Lead Scientist for Global Water Assessment at the University of Minnesota's Institute on the Environment
Kate Brauman is the Lead Scientist for Global Water Assessment at the University of Minnesota’s Institute on the Environment, where she studies the coupled interaction of land-use change and water resources. Kate’s focus on hydrologic ecosystem services and Payments for Watershed Services builds from her doctoral work at Stanford University in the Emmett Interdisciplinary Program in Environment and Resources, where she developed a framework for evaluating hydrologic services and designed and led a project on the Big Island of Hawai’i quantifying the effects of pasture and forest on groundwater recharge and calculating the associated costs of water extraction. At UMN, Kate also scales up to analyze the availability, use, and productivity of water at the global scale.

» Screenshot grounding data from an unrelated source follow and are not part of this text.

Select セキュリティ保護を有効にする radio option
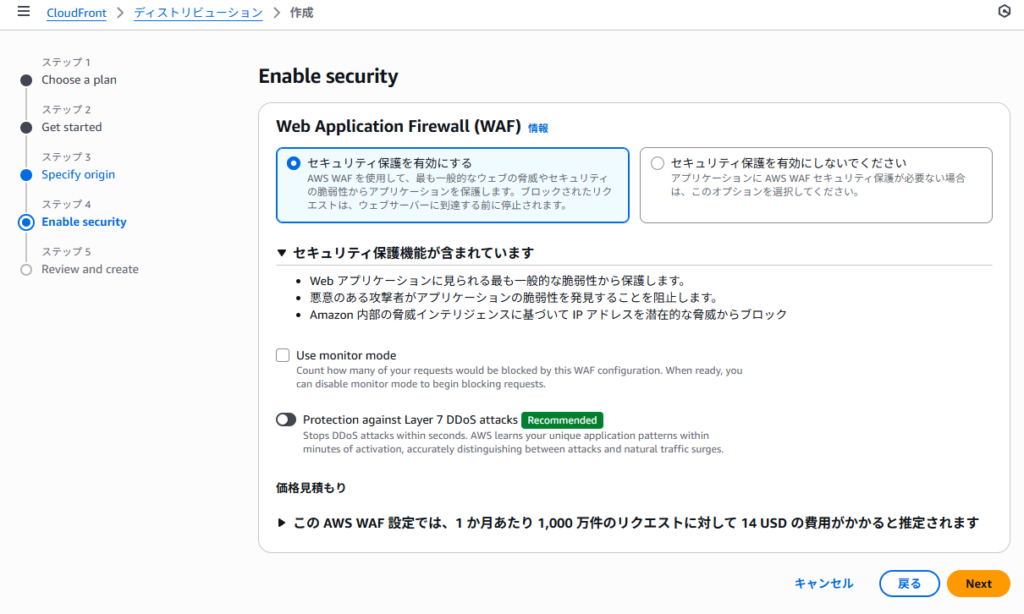1024x614 pixels. (293, 163)

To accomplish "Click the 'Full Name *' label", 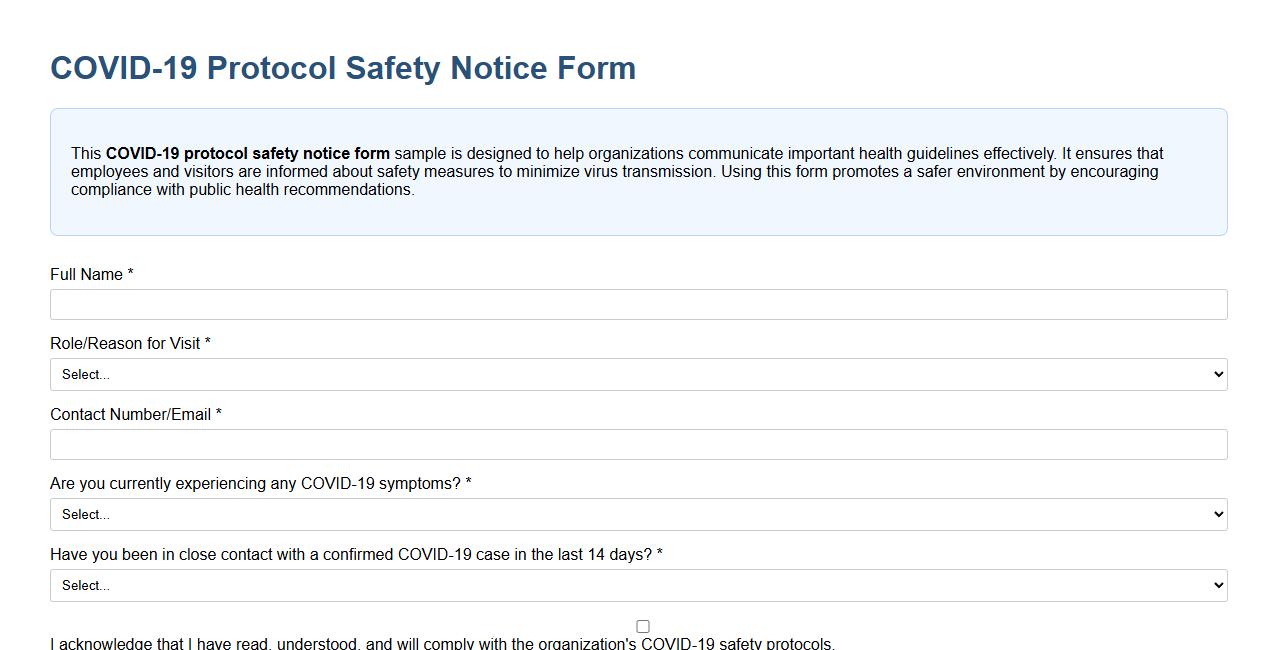I will pyautogui.click(x=91, y=274).
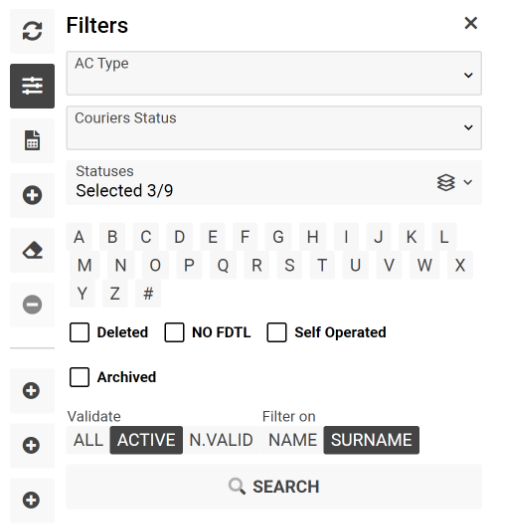
Task: Open the spreadsheet export icon
Action: (32, 140)
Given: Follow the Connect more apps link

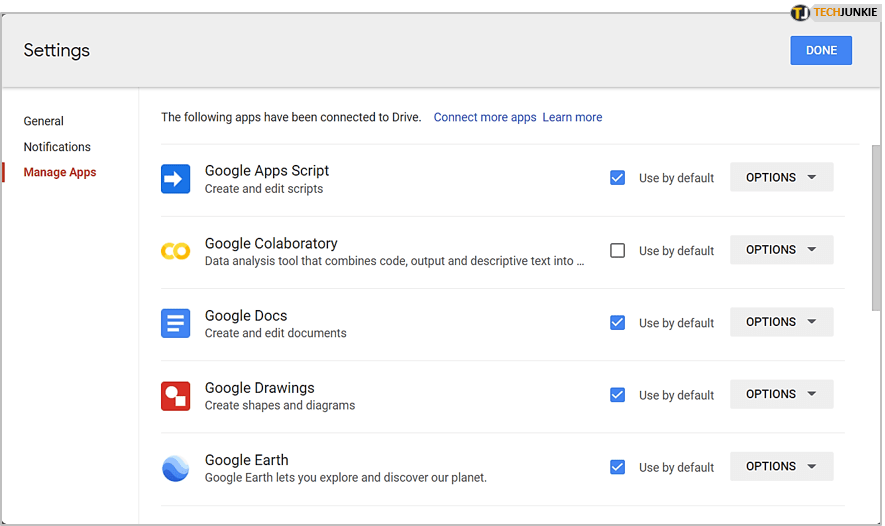Looking at the screenshot, I should pos(485,117).
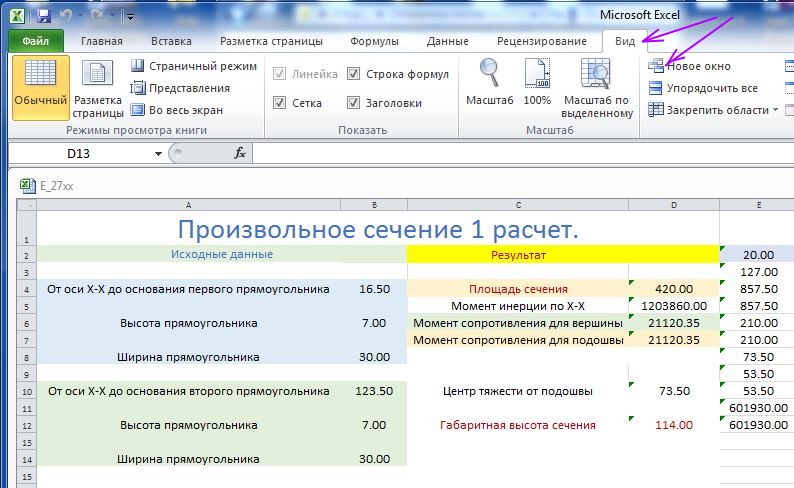
Task: Open the Масштаб zoom dialog
Action: pyautogui.click(x=489, y=85)
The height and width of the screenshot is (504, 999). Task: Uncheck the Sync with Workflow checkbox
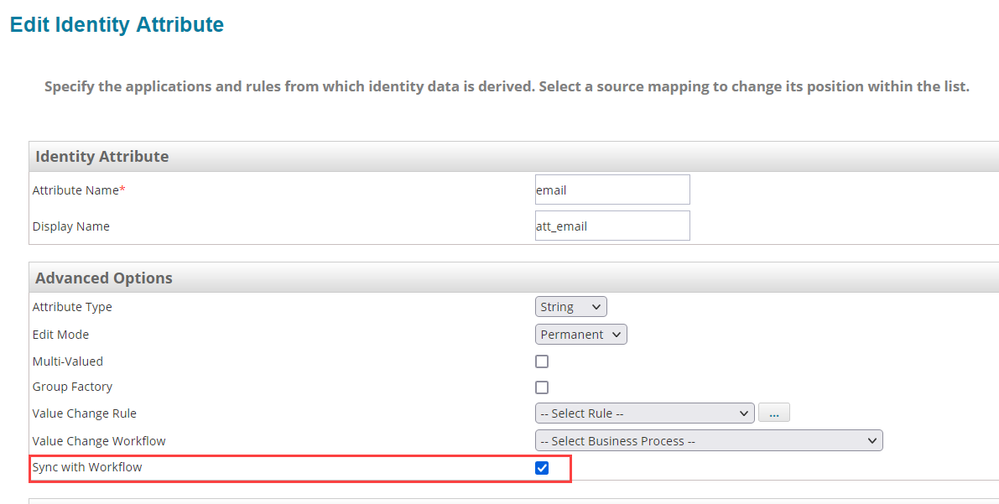tap(542, 467)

Prior to joining NatCap, Sarah worked for the U.S. Environmental Protection Agency (EPA) in San Francisco. Her work at EPA focused on Superfund sites and the communities impacted by hazardous waste remediation; she specializes in environmental crisis communications and stakeholder engagement. Before EPA, Sarah served as a Peace Corps Volunteer in the Philippines. There, she lived in a remote town in the Visayan Islands where she advocated for Coastal Resource Management planning through technical capacity building and environmental education campaigns. Sarah’s interests converge at the intersection of environmentalism, communications, and social impact. Her goal is to increase environmental literacy and positive social change in our global community through effective communication. She received her B.S. in Environmental Studies and Psychology with an emphasis in Communication from Santa Clara University.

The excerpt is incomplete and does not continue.